**What is expected:** Rewrite every line of the records below with "Output" switched to "Produce", changing nothing else.

Element and text location data

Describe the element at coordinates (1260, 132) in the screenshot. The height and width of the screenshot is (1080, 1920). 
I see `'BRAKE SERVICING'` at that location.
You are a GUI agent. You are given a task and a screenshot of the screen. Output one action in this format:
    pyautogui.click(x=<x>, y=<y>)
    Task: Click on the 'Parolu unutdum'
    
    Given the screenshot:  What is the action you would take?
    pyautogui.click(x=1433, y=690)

**Correct response:**
Describe the element at coordinates (1260, 132) in the screenshot. The height and width of the screenshot is (1080, 1920). 
I see `'BRAKE SERVICING'` at that location.
You are a GUI agent. You are given a task and a screenshot of the screen. Produce one action in this format:
    pyautogui.click(x=<x>, y=<y>)
    Task: Click on the 'Parolu unutdum'
    
    Given the screenshot:  What is the action you would take?
    pyautogui.click(x=1433, y=690)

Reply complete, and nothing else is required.